Ayasofya'daki levhalar neden indirildi?
- Ayrıntılar
- Kategori: Tarihi Bilgiler
- Gösterim: 2871
*Duvarda asılı bulunan İsm-i Celâl levhası, kenardaki tahta iskelelerde sürüklendi:
27 Ekim 537’de İmparator Justinyanus tarafından muhteşem bir törenle açılan Ayasofya, 916 yıl kilise olarak kullanıldıktan sonra, 1453’de Fatih Sultan Mehmet'in İstanbul'u fethiyle camiye dönüştürüldü. Fatih'in, fethin ardından ilk iş olarak Ayasofya'nın tamirini emretmesi dikkat çekicidir.

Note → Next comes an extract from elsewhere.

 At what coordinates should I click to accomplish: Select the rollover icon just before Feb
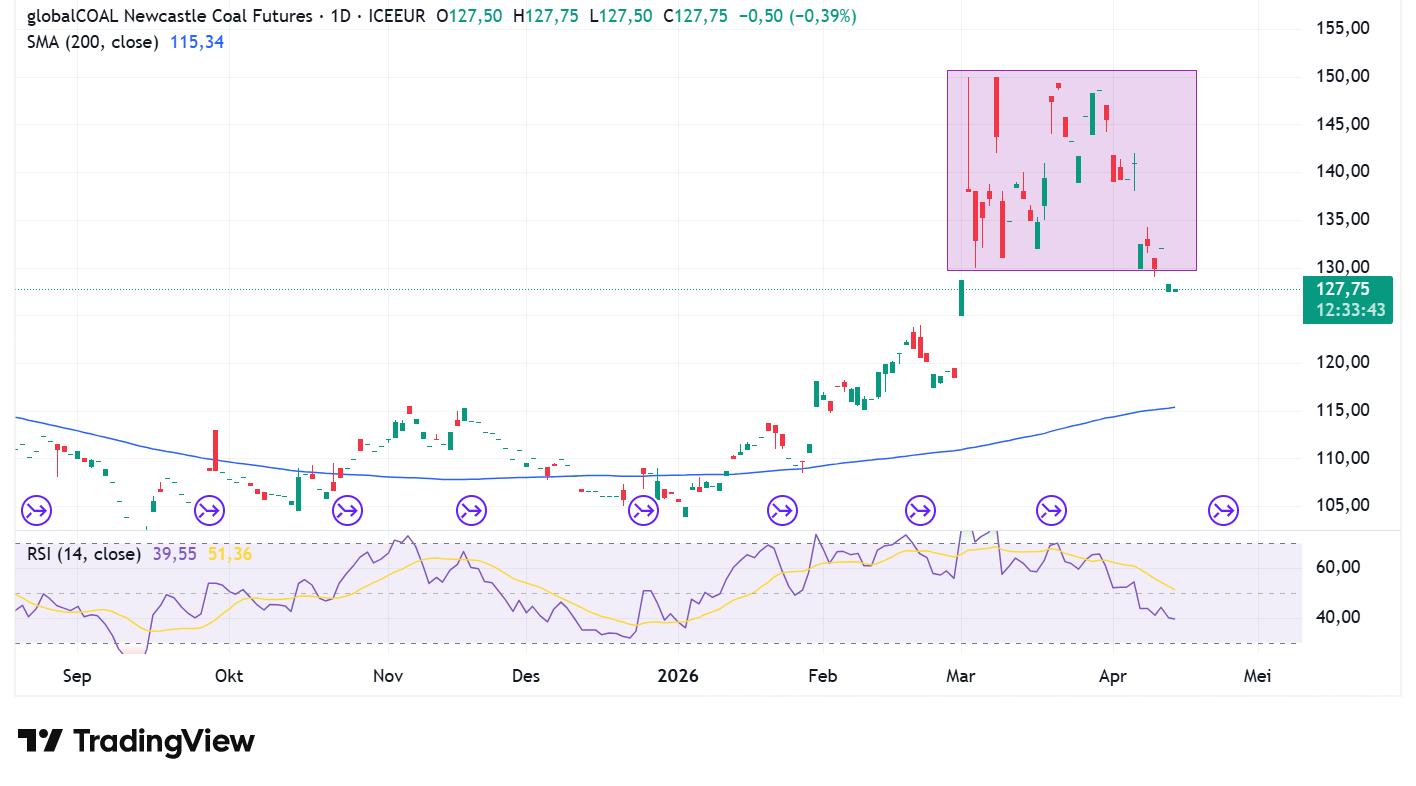(782, 512)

Döneminin en geniş kubbesine sahip olan bu eser, yapıldığı tarihten itibaren asırlar boyunca aralıksız tamir gördü ve yenilendi.
Ayasofya’nın Bizans döneminde birçok defa çöken kubbesi Mimar Sinan’ın istinat duvarlarını eklemesinden sonra hiç çökmedi ve bu yaşlı anıt, böylece günümüze kadar gelebildi.

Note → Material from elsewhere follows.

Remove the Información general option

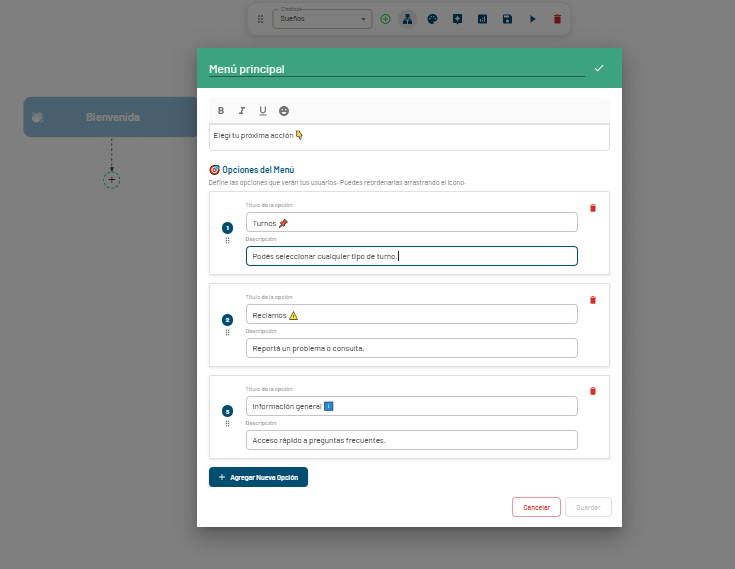point(593,391)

Fâtih, ilk Cuma namazını burada kıldı ve meydana getirdiği vakfiye ile onun asırlar boyunca yaşamasını sağladı.
Ayasofya, Osmanlı döneminde kaldığı 470 yıl içinde İstanbul'un en önemli camilerinden biri oldu. Ayasofya’ya, köşelerine inşa edilen dört minare, Sultan II. Selim, Sultan III. Murat ve Sultan III. Mehmet’in türbeleri, Sultan I. Mahmud’un şadırvanı, sıbyan mektebi, imareti ve kütüphanesi, Sultan Abdülmecid’in hünkâr mahfeli ve muvakkithanesi, Sultan İbrahim’in sebil ve çeşmesi ile Osmanlı kültür ve medeniyetinin damgası açıkça vuruldu. Caminin çeşitli yerlerine İslâm büyüklerinin ve Kur’an’dan bazı âyetlerin yazıldığı levhalar konuldu.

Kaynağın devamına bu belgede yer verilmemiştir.